- Task instructions: In the data below, the answer is the run of lines from the line containing "Task: Click the Nächster Schritt button" through the line containing "Task: Expand the Lingue filter section", both included; print it exactly and nothing else.

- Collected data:

==========

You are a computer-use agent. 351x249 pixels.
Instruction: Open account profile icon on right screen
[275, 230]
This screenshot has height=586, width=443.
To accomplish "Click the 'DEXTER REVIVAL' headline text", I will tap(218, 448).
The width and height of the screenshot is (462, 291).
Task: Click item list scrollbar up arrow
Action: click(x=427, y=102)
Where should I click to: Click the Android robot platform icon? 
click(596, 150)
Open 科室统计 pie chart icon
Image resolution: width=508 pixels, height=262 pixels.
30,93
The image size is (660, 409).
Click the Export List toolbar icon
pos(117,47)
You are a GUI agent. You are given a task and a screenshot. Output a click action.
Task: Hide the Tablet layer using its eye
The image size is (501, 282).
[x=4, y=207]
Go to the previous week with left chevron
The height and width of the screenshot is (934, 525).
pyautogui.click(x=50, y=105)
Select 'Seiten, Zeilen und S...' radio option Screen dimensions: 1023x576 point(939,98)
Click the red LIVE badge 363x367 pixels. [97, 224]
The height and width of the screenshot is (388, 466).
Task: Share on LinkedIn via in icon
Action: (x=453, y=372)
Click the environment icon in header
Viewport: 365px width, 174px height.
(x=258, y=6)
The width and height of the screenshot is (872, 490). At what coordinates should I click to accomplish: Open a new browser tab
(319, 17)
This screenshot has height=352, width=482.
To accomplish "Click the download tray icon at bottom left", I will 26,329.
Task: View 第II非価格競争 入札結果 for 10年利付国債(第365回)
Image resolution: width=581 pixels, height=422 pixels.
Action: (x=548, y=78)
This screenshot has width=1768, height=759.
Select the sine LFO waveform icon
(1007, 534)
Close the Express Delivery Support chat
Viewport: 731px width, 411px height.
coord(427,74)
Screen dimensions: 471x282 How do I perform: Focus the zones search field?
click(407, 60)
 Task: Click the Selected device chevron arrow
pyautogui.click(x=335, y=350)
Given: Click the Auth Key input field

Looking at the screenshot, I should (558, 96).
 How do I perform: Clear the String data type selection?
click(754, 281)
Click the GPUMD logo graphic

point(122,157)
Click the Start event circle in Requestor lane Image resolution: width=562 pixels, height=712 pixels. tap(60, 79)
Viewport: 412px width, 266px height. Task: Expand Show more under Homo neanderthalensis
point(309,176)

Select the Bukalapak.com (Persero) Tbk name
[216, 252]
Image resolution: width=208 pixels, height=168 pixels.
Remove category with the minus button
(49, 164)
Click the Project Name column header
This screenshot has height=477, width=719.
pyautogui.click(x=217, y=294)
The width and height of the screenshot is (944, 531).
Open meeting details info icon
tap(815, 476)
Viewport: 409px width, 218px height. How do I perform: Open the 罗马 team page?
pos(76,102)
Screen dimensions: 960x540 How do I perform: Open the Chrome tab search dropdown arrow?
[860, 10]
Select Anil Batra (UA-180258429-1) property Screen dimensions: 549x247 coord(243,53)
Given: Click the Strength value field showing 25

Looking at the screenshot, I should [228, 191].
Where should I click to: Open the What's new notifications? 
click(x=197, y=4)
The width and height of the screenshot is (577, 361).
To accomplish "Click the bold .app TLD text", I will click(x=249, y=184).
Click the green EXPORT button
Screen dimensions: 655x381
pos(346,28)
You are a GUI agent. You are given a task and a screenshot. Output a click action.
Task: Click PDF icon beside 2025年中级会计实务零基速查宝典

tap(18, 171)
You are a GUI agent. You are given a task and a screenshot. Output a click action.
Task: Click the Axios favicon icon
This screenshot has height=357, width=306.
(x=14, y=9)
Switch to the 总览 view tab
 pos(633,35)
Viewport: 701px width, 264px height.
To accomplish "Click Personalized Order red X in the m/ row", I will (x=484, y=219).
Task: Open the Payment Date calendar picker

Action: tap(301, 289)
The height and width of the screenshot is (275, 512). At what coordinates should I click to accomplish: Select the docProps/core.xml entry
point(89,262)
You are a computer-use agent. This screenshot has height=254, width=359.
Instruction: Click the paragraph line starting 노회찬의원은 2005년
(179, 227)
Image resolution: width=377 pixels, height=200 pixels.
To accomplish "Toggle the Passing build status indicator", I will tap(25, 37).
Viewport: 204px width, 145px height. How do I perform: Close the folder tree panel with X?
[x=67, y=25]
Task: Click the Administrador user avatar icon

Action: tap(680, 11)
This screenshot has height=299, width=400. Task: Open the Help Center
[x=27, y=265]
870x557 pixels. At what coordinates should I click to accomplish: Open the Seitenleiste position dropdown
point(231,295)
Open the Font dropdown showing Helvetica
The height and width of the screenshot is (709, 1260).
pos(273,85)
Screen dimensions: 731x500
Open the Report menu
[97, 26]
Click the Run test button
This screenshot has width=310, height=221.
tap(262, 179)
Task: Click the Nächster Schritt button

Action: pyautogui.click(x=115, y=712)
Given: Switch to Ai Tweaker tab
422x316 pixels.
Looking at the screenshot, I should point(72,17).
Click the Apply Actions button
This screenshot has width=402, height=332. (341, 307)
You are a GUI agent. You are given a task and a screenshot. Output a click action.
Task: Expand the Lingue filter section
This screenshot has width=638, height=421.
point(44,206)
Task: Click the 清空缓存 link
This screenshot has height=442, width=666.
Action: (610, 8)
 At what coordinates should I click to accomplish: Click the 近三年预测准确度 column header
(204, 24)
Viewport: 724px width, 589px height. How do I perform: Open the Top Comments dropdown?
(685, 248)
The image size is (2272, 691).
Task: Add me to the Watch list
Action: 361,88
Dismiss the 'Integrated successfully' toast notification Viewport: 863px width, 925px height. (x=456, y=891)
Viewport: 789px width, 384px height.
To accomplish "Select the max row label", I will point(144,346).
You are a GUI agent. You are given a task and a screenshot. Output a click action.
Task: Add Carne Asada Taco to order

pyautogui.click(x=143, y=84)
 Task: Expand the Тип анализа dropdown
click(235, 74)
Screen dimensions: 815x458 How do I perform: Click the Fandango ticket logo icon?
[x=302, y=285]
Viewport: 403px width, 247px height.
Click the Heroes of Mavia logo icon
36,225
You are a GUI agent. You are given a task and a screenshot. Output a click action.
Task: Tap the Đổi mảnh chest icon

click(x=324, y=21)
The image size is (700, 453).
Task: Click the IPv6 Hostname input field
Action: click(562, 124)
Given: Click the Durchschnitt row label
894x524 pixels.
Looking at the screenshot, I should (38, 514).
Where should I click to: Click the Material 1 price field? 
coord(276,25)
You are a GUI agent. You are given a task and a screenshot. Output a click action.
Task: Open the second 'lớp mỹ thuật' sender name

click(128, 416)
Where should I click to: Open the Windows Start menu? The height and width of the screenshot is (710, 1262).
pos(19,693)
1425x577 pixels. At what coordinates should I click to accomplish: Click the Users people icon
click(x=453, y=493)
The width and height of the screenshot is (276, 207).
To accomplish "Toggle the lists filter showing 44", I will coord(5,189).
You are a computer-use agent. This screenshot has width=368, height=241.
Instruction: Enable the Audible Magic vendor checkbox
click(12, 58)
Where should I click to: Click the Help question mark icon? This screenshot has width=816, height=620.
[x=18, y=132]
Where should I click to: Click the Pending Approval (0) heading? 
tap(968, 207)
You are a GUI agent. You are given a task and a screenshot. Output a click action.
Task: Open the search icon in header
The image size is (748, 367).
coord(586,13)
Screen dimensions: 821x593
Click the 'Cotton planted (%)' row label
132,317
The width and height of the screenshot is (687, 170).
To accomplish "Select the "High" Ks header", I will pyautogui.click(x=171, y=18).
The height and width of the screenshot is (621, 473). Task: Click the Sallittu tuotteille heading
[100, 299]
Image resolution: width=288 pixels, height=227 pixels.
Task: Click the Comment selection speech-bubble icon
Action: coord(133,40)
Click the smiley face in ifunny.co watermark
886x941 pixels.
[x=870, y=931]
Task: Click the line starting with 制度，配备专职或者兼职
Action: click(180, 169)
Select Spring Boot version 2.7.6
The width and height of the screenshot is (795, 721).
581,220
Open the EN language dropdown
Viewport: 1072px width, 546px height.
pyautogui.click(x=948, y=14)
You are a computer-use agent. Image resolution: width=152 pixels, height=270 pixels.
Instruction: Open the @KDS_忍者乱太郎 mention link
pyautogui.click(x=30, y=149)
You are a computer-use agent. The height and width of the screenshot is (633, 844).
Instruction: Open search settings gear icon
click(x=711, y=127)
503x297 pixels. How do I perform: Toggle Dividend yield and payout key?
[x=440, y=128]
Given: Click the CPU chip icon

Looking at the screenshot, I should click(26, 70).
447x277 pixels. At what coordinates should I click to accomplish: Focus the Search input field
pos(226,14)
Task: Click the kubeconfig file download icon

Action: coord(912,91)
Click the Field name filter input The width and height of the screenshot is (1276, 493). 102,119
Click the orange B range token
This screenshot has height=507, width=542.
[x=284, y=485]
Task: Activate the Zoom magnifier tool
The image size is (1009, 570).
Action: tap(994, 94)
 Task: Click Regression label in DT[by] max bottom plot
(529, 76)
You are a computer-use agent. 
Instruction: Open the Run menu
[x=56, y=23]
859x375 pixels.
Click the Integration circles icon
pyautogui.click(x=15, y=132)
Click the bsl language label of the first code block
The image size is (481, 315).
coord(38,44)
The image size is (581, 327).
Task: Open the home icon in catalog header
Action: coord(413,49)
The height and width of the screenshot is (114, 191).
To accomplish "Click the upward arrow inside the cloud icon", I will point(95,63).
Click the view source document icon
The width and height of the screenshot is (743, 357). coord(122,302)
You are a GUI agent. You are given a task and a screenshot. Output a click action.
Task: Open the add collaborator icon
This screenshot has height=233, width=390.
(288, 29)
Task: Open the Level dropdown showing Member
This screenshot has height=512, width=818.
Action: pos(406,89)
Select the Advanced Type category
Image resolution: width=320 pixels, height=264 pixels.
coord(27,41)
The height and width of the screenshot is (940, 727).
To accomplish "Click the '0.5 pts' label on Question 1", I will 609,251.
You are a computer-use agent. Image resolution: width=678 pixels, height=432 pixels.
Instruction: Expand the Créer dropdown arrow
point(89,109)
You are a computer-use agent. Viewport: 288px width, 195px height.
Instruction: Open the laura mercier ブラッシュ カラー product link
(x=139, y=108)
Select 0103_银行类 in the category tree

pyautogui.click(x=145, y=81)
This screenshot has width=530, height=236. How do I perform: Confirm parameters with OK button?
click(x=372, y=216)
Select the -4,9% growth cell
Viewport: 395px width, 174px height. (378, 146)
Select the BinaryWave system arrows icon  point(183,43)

==========

- Task result:
Task: Click the Nächster Schritt button

Action: pyautogui.click(x=115, y=712)
Given: Switch to Ai Tweaker tab
422x316 pixels.
Looking at the screenshot, I should point(72,17).
Click the Apply Actions button
This screenshot has width=402, height=332. (341, 307)
You are a GUI agent. You are given a task and a screenshot. Output a click action.
Task: Expand the Lingue filter section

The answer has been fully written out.